Pulsars, or pulsating stars, are rotating neutron stars that emit pulses of light visible to astronomers on Earth. Pulsars are created from the collapsing cores of supermassive stars that have exploded into supernovae. These supermassive stars, 10 to 40 times the mass of the sun, have been found at the center of the galaxy, leading astronomers to predict a certain number of pulsars should also reside there, but that predicted number of pulsars has not yet been observed.

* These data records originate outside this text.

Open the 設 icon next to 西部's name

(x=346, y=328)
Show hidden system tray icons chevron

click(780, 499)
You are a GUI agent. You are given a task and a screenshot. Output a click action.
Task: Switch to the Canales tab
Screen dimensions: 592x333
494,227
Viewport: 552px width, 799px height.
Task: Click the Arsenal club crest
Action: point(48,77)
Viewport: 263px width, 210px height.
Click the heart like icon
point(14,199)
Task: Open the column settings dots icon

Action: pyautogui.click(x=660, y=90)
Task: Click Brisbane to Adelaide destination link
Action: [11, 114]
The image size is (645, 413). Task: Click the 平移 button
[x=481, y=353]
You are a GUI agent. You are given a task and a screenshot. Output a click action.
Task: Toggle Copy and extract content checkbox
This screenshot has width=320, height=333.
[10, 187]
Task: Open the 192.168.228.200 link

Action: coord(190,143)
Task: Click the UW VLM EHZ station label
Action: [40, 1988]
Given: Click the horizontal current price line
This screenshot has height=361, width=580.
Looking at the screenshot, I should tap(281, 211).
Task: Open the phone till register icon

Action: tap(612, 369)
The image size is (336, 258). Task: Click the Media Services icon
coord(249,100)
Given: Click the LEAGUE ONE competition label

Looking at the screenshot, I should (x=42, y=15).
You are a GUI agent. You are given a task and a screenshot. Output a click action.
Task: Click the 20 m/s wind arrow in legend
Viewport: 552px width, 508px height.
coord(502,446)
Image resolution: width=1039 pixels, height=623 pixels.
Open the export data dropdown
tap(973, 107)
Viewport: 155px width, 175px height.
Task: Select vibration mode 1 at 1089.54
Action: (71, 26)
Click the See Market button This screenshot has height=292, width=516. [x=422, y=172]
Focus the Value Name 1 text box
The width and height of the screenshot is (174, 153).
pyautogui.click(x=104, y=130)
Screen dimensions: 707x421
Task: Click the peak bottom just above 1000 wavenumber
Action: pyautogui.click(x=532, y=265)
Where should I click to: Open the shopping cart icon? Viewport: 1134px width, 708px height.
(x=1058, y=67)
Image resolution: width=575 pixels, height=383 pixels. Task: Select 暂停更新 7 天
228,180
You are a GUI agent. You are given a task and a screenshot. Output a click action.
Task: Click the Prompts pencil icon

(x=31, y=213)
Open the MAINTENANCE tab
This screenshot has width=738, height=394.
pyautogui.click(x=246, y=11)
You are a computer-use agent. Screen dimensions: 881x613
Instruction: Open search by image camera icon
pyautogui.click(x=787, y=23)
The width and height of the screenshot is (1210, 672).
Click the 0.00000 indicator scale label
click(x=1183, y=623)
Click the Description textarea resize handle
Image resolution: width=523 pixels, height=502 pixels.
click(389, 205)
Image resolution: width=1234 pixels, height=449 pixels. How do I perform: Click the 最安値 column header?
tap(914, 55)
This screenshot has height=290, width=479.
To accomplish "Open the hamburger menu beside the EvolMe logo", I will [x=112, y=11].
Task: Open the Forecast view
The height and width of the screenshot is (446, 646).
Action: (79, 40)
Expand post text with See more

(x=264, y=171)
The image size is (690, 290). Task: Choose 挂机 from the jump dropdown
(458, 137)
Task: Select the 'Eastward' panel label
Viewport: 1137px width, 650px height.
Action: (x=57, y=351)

The paper also explains how the researchers showed that the presently unknown mass and quantum couplings of dark matter could be found by determining the age at which a pulsar is swallowed by a dark matter black hole. One predictor of this pulsar-collapsing dark matter is a maximum age for pulsars, which gets higher the further away from the galactic center the pulsars are because there is less dark matter away from the center.


The next steps in this work for Bramante and his collaborators includes building and testing a model of dark matter to ensure the model meets all other cosmological and astrophysical dark matter observations.


The image at the top of the page shows galaxy, called Henize 2-10, a blob-shaped dwarf galaxy 30 million light-years away. The tiny galaxy has a colossal black hole at its center and could be a transition between young, small galaxies and massive spirals like our Milky Way, suggesting that galaxies form around central black holes, not the other way around. Astronomers suggest think that Henize 2-10 could be a nearby example of some of the first galaxies ever formed in the universe.


The paper, “Detecting Dark Matter with Imploding Pulsars in the Galactic Center,” was recently published in Physical Review Letters, the flagship journal for the American Physical Society.